Discarded Pacific halibut in the IFQ fishery
For hook-and-line catch, the estimated weight of each species caught is the product of the estimated number of fish, the mean weight per fish, and the proportion of the catch that is discarded. While these methods provide unbiased estimates of catch, the estimate of at-sea discards relies on the assumption that the proportion of the number of discarded halibut is equal to the proportion of the weight discarded. The Pacific halibut fishery is the only federally managed fishery with a regulatory minimum size limit (32 inches) and this creates a unique data collection issue for observers who collect data from the unsorted (retained and discarded) catch without inferring which fish would be discarded by the vessel. As a result, the assumption that the proportion of halibut discarded by number equals the proportion discarded by weight is not valid and this results in over-estimates of halibut discard within the halibut directed fishery. To correct for this bias, NMFS has developed an analytic (modeled) method to adjust for this bias by adjusting the percentage of halibut retained to reflect the differences in mean weight per fish for retained (and discarded) halibut. In 2022, NMFS published a method to adjust for this bias by adjusting the percentage of halibut retained to reflect the differences in mean weight for retained (and discarded) halibut (Cahalan and Gasper 2022). Data in these tables beginning with 2021 reflect biased-corrected estimates of Pacific halibut discarded in the IFQ halibut fishery. Caution should be exercised when interpreting the results for halibut in the halibut IFQ fishery in these tables for the years prior to 2021.

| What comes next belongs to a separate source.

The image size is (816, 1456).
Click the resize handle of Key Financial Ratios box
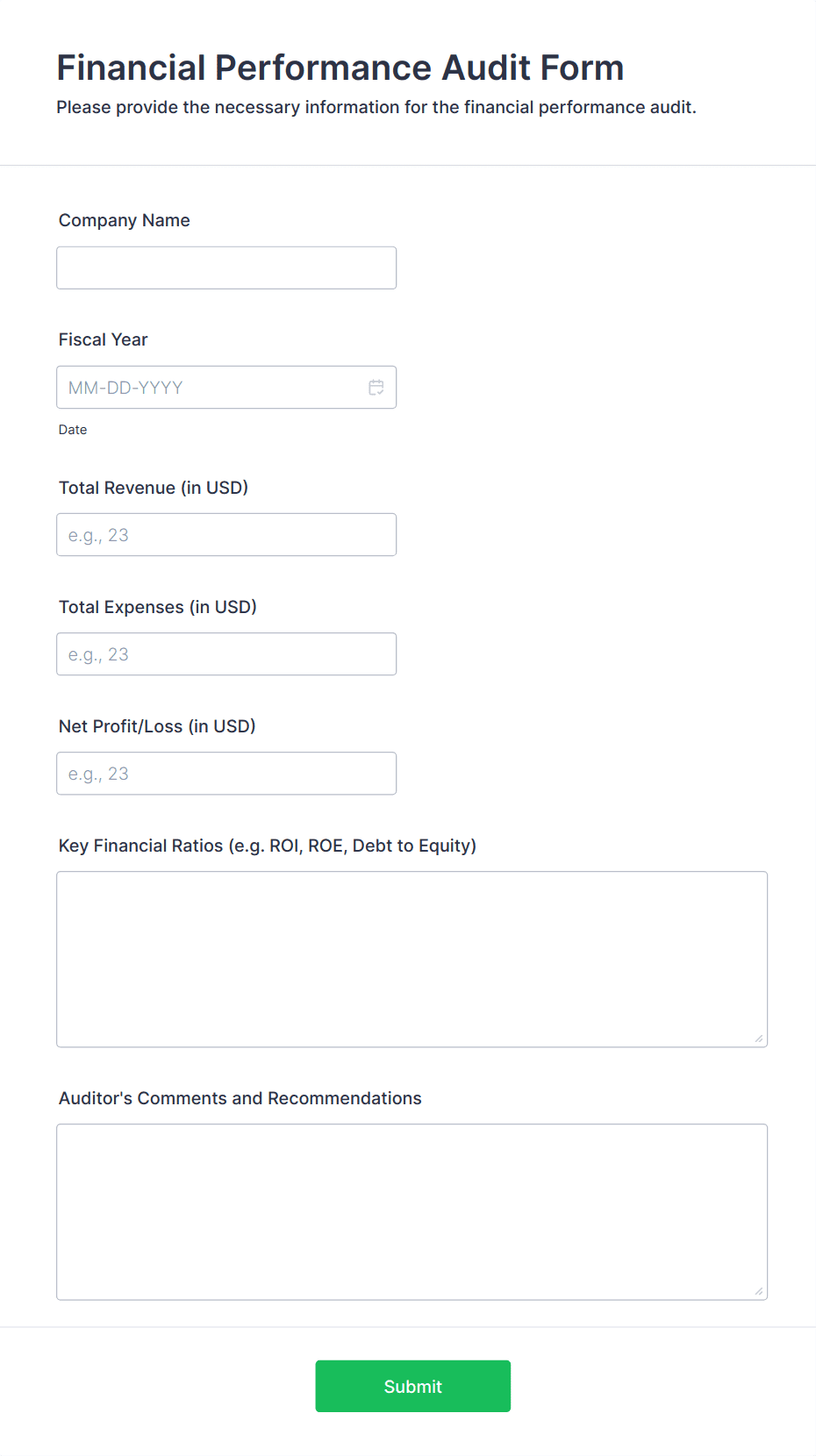coord(757,1038)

- North Pacific Observer Program Annual Reports
- Cahalan, J., and J. Gasper. 2022. The commercial size limit for the Pacific halibut fishery off Alaska and its relationship to observer-derived estimates of at-sea discard. U. S. Dep. Commer., NOAA Tech. Memo. NMFS-AFSC-432.
- Cahalan, J., J. Mondragon, and J. Gasper. 2014. Catch Sampling and Estimation in the Federal Groundfish Fisheries off Alaska: 2015 Edition. NOAA Tech. Memo. NMFS-AFSC-286, 46 p.
- R Core Team (2017). R: A language and environment for statistical computing. R Foundation for Statistical Computing, Vienna, Austria.